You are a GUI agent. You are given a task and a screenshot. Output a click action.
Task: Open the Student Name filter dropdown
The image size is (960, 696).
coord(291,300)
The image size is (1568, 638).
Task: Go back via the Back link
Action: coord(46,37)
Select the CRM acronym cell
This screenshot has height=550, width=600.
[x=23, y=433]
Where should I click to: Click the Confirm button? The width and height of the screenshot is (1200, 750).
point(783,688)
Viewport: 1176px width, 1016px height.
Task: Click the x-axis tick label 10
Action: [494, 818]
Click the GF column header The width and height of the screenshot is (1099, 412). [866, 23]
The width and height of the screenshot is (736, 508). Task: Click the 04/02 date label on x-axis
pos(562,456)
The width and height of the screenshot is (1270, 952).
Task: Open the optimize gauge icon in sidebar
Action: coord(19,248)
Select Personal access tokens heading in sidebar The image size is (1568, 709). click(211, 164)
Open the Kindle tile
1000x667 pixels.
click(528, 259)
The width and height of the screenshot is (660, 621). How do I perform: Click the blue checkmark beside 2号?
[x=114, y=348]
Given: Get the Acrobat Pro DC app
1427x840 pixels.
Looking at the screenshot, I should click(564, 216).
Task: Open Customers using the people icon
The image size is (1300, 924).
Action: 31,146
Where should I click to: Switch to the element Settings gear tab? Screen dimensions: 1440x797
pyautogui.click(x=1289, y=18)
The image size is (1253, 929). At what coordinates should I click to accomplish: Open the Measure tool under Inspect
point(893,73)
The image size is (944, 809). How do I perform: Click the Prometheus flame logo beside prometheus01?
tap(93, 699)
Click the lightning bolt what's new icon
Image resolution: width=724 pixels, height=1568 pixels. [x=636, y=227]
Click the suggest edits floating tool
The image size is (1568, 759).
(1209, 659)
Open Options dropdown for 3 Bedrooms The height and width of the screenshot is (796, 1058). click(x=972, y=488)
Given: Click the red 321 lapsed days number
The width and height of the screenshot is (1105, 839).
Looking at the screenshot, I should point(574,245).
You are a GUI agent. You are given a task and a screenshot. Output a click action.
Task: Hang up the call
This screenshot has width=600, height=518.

# # # # # # #

Problem:
Please give all the data above as a numbered list with one line per item, leaving out any blank lines.

Correct output:
1. You are a GUI agent. You are given a task and a screenshot. Output a click action.
2. Task: Open the Student Name filter dropdown
3. The image size is (960, 696).
4. coord(291,300)
5. The image size is (1568, 638).
6. Task: Go back via the Back link
7. Action: coord(46,37)
8. Select the CRM acronym cell
9. This screenshot has height=550, width=600.
10. [x=23, y=433]
11. Where should I click to: Click the Confirm button? The width and height of the screenshot is (1200, 750).
12. point(783,688)
13. Viewport: 1176px width, 1016px height.
14. Task: Click the x-axis tick label 10
15. Action: [494, 818]
16. Click the GF column header The width and height of the screenshot is (1099, 412). [866, 23]
17. The width and height of the screenshot is (736, 508). Task: Click the 04/02 date label on x-axis
18. pos(562,456)
19. The width and height of the screenshot is (1270, 952).
20. Task: Open the optimize gauge icon in sidebar
21. Action: coord(19,248)
22. Select Personal access tokens heading in sidebar The image size is (1568, 709). click(211, 164)
23. Open the Kindle tile
24. 1000x667 pixels.
25. click(528, 259)
26. The width and height of the screenshot is (660, 621). How do I perform: Click the blue checkmark beside 2号?
27. [x=114, y=348]
28. Given: Get the Acrobat Pro DC app
29. 1427x840 pixels.
30. Looking at the screenshot, I should click(564, 216).
31. Task: Open Customers using the people icon
32. The image size is (1300, 924).
33. Action: 31,146
34. Where should I click to: Switch to the element Settings gear tab? Screen dimensions: 1440x797
35. pyautogui.click(x=1289, y=18)
36. The image size is (1253, 929). At what coordinates should I click to accomplish: Open the Measure tool under Inspect
37. point(893,73)
38. The image size is (944, 809). How do I perform: Click the Prometheus flame logo beside prometheus01?
39. tap(93, 699)
40. Click the lightning bolt what's new icon
41. Image resolution: width=724 pixels, height=1568 pixels. [x=636, y=227]
42. Click the suggest edits floating tool
43. The image size is (1568, 759).
44. (1209, 659)
45. Open Options dropdown for 3 Bedrooms The height and width of the screenshot is (796, 1058). click(x=972, y=488)
46. Given: Click the red 321 lapsed days number
47. The width and height of the screenshot is (1105, 839).
48. Looking at the screenshot, I should point(574,245).
49. You are a GUI agent. You are given a task and a screenshot. Output a click action.
50. Task: Hang up the call
51. This screenshot has width=600, height=518.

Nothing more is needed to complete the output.